(begin)

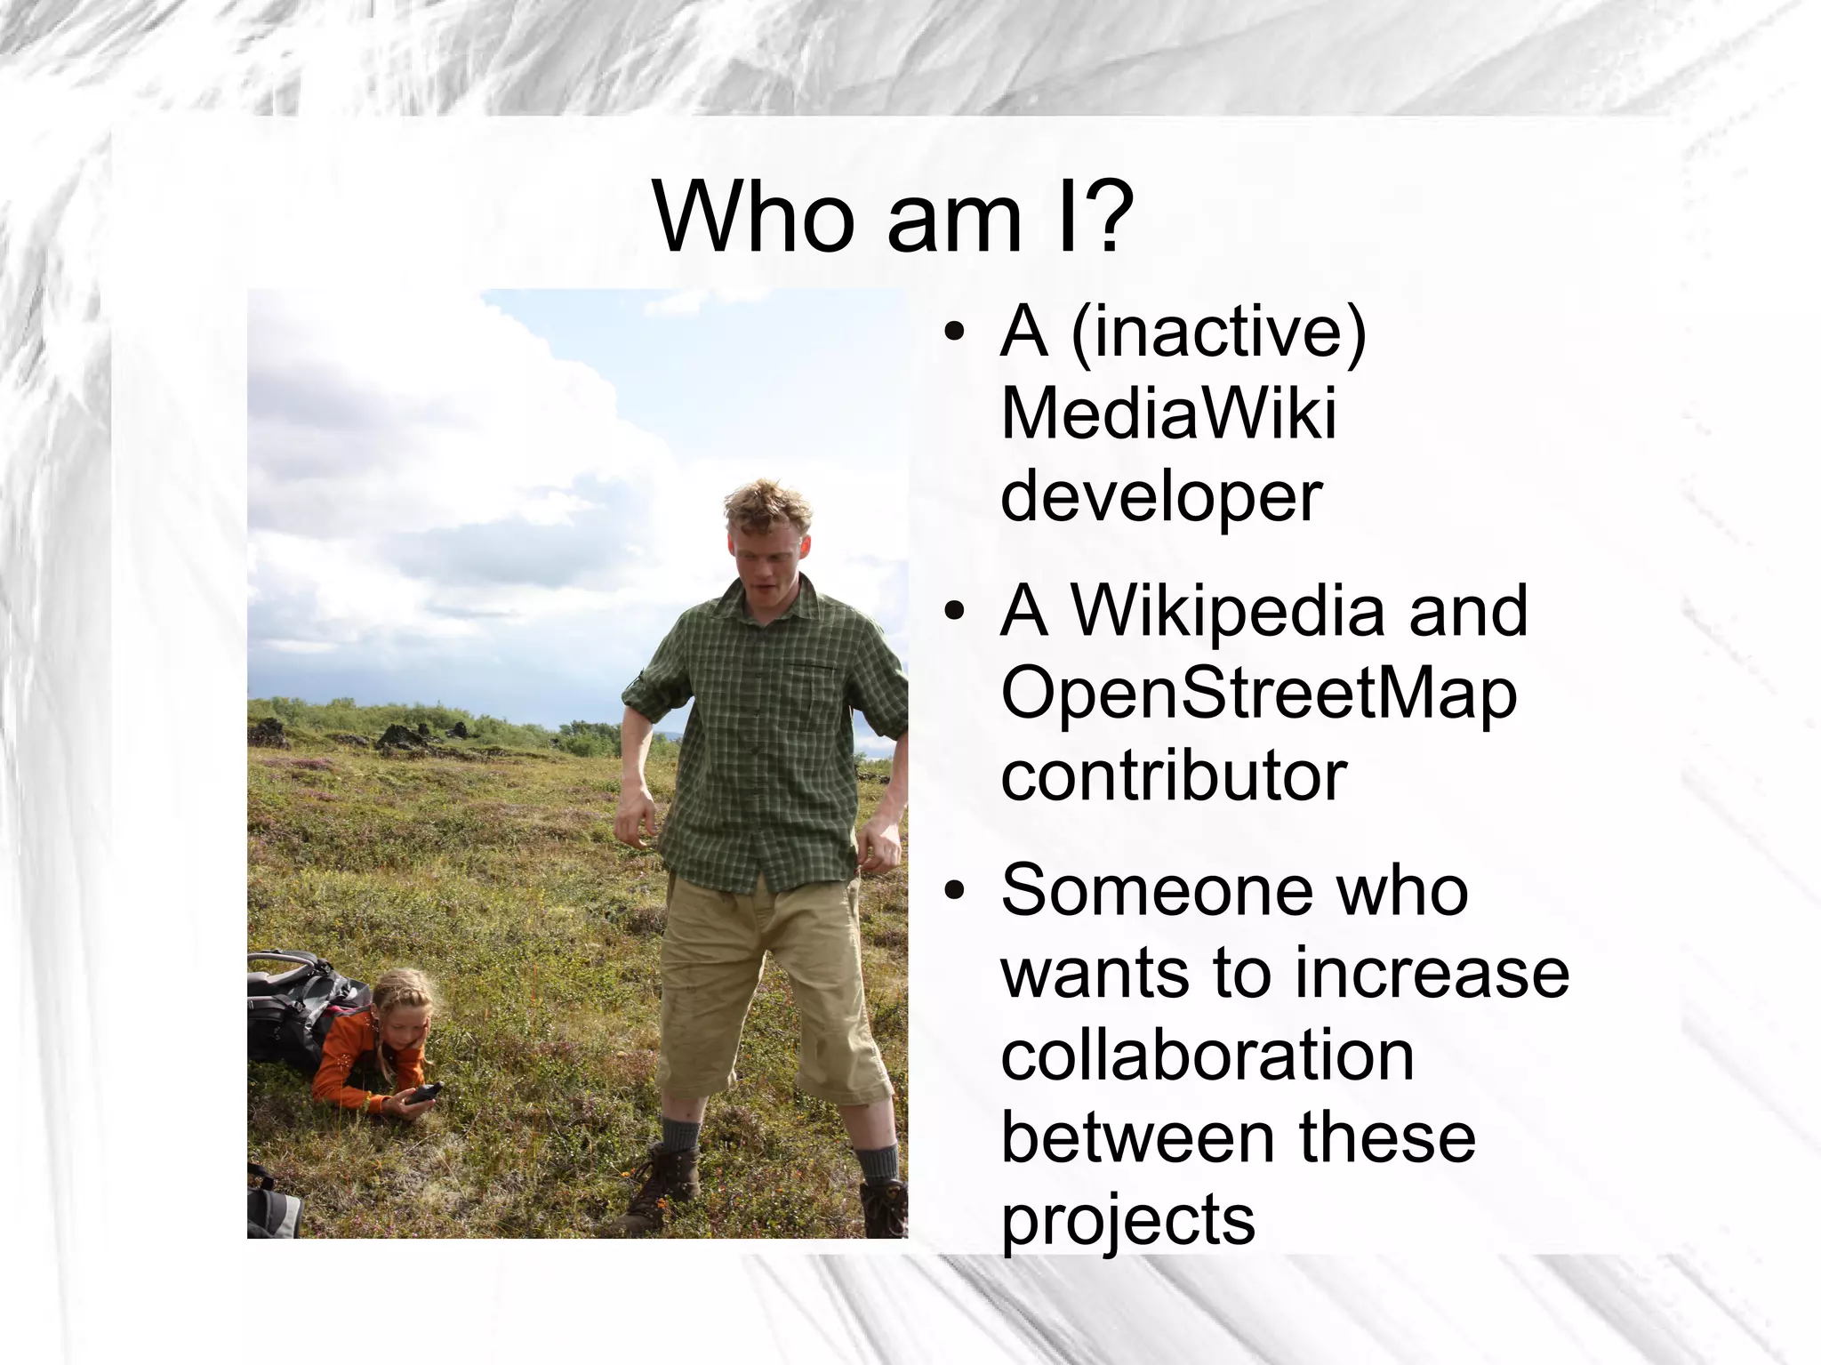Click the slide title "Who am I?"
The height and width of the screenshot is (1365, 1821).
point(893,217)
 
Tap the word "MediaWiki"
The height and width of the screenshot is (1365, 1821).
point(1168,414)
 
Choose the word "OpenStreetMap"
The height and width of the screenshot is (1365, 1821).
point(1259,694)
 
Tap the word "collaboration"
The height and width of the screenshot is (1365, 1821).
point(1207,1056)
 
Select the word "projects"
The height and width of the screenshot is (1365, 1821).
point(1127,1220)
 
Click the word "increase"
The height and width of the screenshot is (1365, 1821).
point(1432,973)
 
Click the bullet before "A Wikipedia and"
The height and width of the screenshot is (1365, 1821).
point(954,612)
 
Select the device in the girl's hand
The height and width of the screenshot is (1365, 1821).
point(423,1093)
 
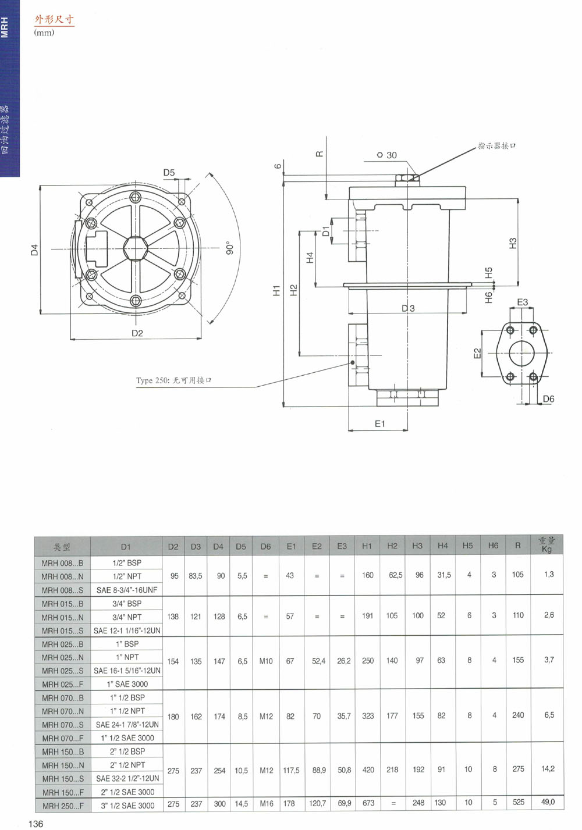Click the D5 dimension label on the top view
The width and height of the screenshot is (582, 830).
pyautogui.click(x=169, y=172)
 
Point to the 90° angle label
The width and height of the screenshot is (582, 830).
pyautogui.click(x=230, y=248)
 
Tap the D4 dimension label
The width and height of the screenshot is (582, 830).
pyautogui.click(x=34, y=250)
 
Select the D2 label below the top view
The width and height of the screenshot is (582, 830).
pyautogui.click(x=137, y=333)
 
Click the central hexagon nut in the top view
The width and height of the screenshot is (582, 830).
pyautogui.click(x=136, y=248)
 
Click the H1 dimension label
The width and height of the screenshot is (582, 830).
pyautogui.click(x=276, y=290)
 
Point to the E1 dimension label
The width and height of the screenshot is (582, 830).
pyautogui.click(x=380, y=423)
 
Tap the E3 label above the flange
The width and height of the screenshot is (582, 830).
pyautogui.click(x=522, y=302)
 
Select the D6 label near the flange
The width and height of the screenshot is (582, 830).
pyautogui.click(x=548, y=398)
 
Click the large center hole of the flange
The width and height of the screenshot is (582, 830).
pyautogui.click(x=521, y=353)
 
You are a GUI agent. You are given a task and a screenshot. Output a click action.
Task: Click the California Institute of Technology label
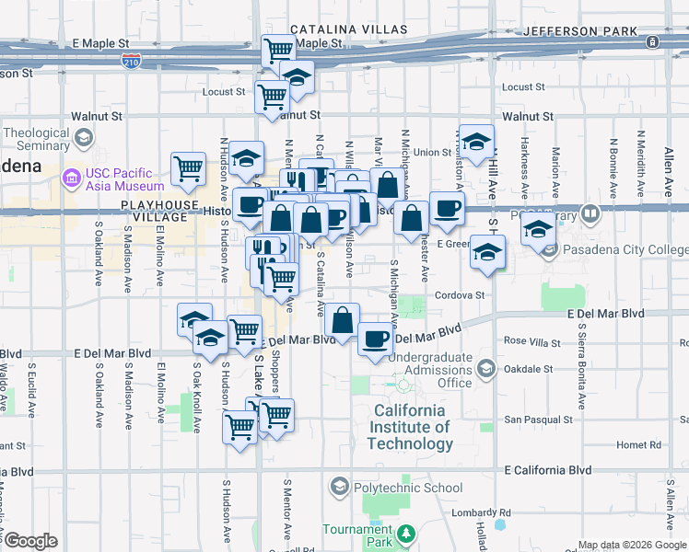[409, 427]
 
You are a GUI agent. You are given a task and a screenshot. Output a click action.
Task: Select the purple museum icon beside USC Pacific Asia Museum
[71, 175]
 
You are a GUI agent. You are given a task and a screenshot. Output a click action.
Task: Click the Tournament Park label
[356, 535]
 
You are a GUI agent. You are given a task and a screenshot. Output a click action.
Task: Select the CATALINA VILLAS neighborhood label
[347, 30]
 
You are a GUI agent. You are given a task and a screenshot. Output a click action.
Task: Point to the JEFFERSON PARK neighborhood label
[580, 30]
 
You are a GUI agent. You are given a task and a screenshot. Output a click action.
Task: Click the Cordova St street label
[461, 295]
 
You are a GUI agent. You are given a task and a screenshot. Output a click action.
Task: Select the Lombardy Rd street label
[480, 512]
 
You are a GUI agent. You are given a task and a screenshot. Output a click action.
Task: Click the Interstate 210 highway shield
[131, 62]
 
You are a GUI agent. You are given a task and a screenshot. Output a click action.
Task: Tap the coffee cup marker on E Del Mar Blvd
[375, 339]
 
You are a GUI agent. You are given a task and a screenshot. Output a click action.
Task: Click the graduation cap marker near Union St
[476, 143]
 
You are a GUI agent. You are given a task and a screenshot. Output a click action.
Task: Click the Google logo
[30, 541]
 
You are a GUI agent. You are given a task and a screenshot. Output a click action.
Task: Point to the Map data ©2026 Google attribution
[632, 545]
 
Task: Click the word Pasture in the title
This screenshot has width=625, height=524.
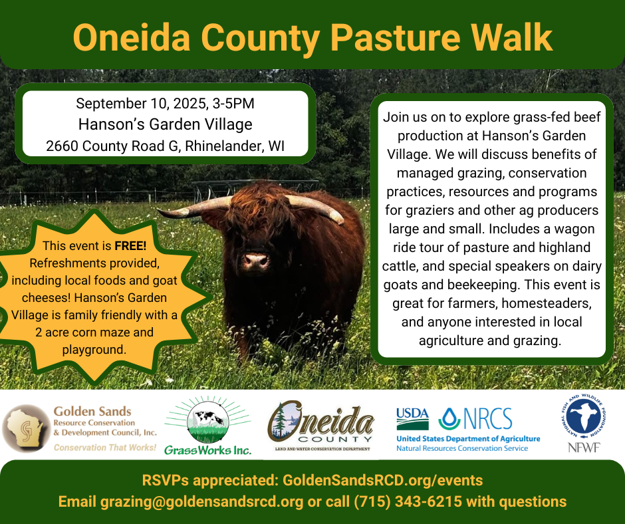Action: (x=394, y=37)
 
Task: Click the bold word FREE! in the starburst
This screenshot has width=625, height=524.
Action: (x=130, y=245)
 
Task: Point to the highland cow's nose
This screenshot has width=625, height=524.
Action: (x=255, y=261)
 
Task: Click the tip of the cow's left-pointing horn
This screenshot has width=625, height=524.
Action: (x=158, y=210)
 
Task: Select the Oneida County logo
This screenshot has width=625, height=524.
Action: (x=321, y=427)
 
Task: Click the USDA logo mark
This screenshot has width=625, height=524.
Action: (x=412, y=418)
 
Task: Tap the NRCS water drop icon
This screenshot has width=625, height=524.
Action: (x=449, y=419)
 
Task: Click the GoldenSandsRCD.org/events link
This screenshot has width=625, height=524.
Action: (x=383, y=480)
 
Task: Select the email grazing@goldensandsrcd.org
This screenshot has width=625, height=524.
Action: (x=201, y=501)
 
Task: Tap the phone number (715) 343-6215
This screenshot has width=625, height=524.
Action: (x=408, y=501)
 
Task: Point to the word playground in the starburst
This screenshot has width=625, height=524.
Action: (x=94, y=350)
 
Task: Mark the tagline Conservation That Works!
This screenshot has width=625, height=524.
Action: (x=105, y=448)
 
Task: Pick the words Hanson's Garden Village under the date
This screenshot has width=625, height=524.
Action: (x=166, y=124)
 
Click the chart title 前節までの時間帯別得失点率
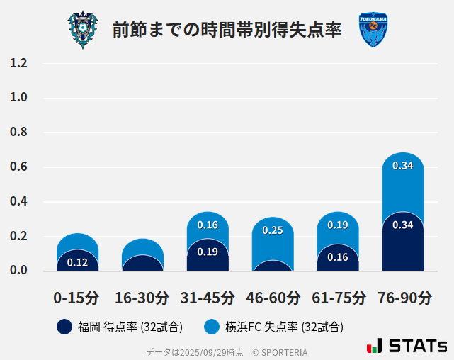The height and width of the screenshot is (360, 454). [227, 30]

(end)

## Task to complete:
Rewrite all of the records with every occurrence of "screenshot" changed to "image" and everything else unchanged. Omit the pictures from your answer.

## Finished task:
Click the slide title "Who am I?"
The height and width of the image is (1365, 1821).
point(893,217)
 
Tap the word "MediaWiki"
The height and width of the image is (1365, 1821).
point(1168,414)
 
Choose the word "OpenStreetMap"
The height and width of the image is (1365, 1821).
point(1259,694)
 
Tap the word "collaboration"
The height and width of the image is (1365, 1821).
point(1207,1056)
 
Select the word "projects"
The height and width of the image is (1365, 1821).
point(1127,1220)
 
Click the word "increase"
The height and width of the image is (1365, 1821).
point(1432,973)
 
Click the bullet before "A Wikipedia and"
The height and width of the image is (1365, 1821).
point(954,612)
 
Select the device in the girl's hand
The height and width of the image is (1365, 1821).
point(423,1093)
 
Click the D5 dimension label on the top view
The width and height of the image is (582, 830).
pyautogui.click(x=169, y=172)
 
Point to the 90° angle label
The width and height of the image is (582, 830).
pyautogui.click(x=230, y=248)
 
Tap the D4 dimension label
The width and height of the image is (582, 830).
pyautogui.click(x=34, y=250)
 
Select the D2 label below the top view
The width and height of the image is (582, 830).
pyautogui.click(x=137, y=333)
 
Click the central hexagon nut in the top view
The width and height of the image is (582, 830).
pyautogui.click(x=136, y=248)
 
Click the H1 dimension label
The width and height of the image is (582, 830).
pyautogui.click(x=276, y=290)
 
Point to the E1 dimension label
The width and height of the image is (582, 830).
pyautogui.click(x=380, y=423)
 
Tap the E3 label above the flange
The width and height of the image is (582, 830).
pyautogui.click(x=522, y=302)
 
Select the D6 label near the flange
The width and height of the image is (582, 830).
pyautogui.click(x=548, y=398)
 
Click the large center hole of the flange
The width and height of the image is (582, 830).
pyautogui.click(x=521, y=353)
 
You are a GUI agent. You are given a task and a image. Output a click action.
Task: Click the California Institute of Technology label
[409, 427]
 
You are a GUI agent. You are given a task and a image. Output a click action.
Task: Select the purple museum icon beside USC Pacific Asia Museum
[71, 175]
 
You are a GUI agent. You are given a task and a image. Output a click action.
Task: Click the Tournament Park label
[356, 535]
 
You are a GUI agent. You are given a task and a image. Output a click action.
Task: Select the CATALINA VILLAS neighborhood label
[347, 30]
 
You are a GUI agent. You are given a task and a image. Output a click action.
Task: Point to the JEFFERSON PARK neighborhood label
[580, 30]
 
You are a GUI agent. You are given a task and a image. Output a click action.
Task: Click the Cordova St street label
[461, 295]
 
You are a GUI agent. You are given a task and a image. Output a click action.
Task: Select the Lombardy Rd street label
[480, 512]
 
You are a GUI agent. You are given a task and a image. Output a click action.
Task: Click the Interstate 210 highway shield
[131, 62]
 
You are a GUI agent. You are given a task and a image. Output a click action.
Task: Tap the coffee cup marker on E Del Mar Blvd
[375, 339]
 
You are a GUI agent. You are given a task and a image. Output a click action.
Task: Click the graduation cap marker near Union St
[476, 143]
 
You are a GUI agent. You are given a task and a image. Output a click action.
Task: Click the Google logo
[30, 541]
 
You are a GUI agent. You are given a task and a image. Output a click action.
Task: Point to the Map data ©2026 Google attribution
[632, 545]
 
Task: Click the word Pasture in the title
This image has width=625, height=524.
Action: (x=394, y=37)
 
Task: Click the bold word FREE! in the starburst
This image has width=625, height=524.
Action: (x=130, y=245)
 
Task: Point to the highland cow's nose
This image has width=625, height=524.
Action: (x=255, y=261)
 
Task: Click the tip of the cow's left-pointing horn
This image has width=625, height=524.
Action: (x=158, y=210)
 
Task: Select the Oneida County logo
This image has width=625, height=524.
Action: (x=321, y=427)
 
Task: Click the USDA logo mark
This image has width=625, height=524.
Action: (x=412, y=418)
 
Task: Tap the NRCS water drop icon
This image has width=625, height=524.
Action: (x=449, y=419)
 
Task: Click the GoldenSandsRCD.org/events link
This image has width=625, height=524.
Action: (x=383, y=480)
 
Task: Select the email grazing@goldensandsrcd.org
This image has width=625, height=524.
Action: (x=201, y=501)
 
Task: Tap the phone number (715) 343-6215
This image has width=625, height=524.
Action: (x=408, y=501)
 
Task: Point to the word playground in the starburst
This image has width=625, height=524.
Action: (x=94, y=350)
 
Task: Mark the tagline Conservation That Works!
This image has width=625, height=524.
Action: (x=105, y=448)
 
Task: Pick the words Hanson's Garden Village under the date
This image has width=625, height=524.
Action: (x=166, y=124)
 
Click the chart title 前節までの時間帯別得失点率
The height and width of the image is (360, 454). [227, 30]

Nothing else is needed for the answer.